Goal of the exercise :: Skip every image and restate the data word for word.

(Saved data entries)
·····

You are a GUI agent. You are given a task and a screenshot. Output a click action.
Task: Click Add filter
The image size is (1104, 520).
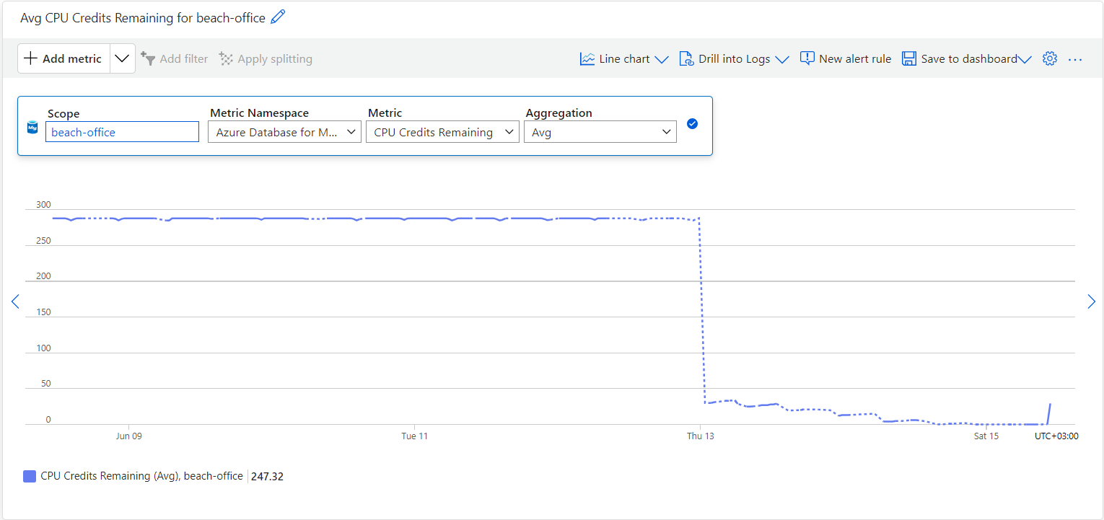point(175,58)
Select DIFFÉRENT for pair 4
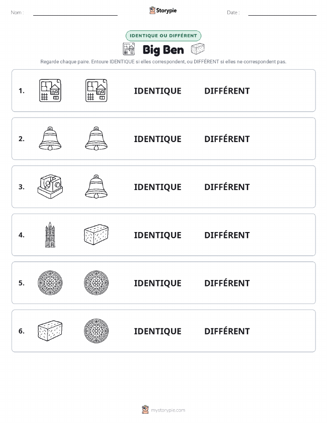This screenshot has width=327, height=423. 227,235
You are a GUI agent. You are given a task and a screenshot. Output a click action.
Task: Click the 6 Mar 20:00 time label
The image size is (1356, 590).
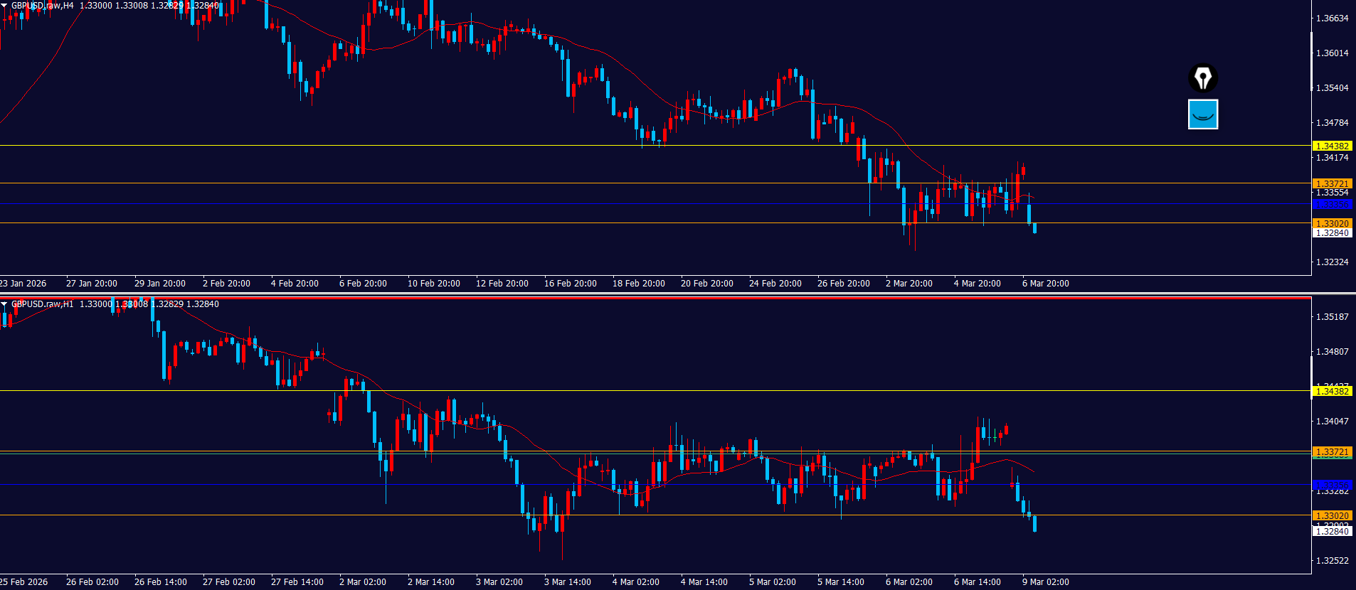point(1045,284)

·····

Output ::
You are a GUI agent. You are given a task and a screenshot. Output a click action.
Task: Click Add filter
The image size is (1104, 520).
point(175,58)
Select DIFFÉRENT for pair 4
This screenshot has width=327, height=423. 227,235
You are a GUI agent. You are given a task and a screenshot. Output a click action.
Task: Click the 6 Mar 20:00 time label
The image size is (1356, 590).
point(1045,284)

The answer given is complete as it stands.